- Exercise description -
A bare number is the expected answer: the count of lines in the data holding "right".

***** Information supplied

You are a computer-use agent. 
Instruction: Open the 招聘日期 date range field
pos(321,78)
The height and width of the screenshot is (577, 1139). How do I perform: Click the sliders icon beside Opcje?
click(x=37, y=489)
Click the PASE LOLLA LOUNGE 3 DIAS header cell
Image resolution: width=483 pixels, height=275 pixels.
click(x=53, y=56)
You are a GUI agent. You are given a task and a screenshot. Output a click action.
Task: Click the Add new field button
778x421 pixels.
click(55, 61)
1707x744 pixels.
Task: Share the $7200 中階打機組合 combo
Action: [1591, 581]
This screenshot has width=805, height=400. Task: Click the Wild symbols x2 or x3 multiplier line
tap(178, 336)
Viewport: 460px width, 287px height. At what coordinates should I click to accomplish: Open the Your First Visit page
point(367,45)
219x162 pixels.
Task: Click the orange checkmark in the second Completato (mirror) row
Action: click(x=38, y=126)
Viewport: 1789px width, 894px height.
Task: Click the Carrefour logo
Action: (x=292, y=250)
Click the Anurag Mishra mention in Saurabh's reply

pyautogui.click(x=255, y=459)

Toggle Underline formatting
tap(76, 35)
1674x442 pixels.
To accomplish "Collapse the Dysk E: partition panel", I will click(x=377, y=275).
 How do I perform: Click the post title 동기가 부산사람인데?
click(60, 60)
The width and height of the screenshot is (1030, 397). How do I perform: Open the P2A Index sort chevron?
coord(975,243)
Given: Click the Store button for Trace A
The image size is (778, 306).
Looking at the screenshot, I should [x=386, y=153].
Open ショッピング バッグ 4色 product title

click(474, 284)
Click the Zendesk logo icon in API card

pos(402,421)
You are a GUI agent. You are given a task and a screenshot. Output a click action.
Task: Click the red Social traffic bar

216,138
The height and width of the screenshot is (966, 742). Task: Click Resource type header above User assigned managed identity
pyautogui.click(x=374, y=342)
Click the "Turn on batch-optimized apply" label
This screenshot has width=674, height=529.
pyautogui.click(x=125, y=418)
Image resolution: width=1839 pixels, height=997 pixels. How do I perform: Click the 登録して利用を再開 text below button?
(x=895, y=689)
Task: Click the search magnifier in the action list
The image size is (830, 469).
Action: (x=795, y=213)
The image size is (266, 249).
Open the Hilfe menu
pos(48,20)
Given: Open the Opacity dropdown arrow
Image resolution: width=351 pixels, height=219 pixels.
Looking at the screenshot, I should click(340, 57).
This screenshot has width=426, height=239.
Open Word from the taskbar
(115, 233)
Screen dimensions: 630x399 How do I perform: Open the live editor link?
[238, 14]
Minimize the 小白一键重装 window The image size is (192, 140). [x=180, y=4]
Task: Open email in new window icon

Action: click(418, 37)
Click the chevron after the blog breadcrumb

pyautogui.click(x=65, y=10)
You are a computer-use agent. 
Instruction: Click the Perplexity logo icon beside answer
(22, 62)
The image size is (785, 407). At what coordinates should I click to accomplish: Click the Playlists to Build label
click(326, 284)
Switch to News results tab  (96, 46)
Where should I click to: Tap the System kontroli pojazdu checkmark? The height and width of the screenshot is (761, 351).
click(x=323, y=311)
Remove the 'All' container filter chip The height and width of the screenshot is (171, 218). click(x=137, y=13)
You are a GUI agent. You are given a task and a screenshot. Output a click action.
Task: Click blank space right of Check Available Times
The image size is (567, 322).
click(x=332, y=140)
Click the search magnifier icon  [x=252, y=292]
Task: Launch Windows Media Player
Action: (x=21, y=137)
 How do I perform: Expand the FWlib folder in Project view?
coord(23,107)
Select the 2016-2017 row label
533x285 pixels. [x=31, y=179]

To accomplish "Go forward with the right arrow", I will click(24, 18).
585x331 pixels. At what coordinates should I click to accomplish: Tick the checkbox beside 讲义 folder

**********

- Answer to this problem -
2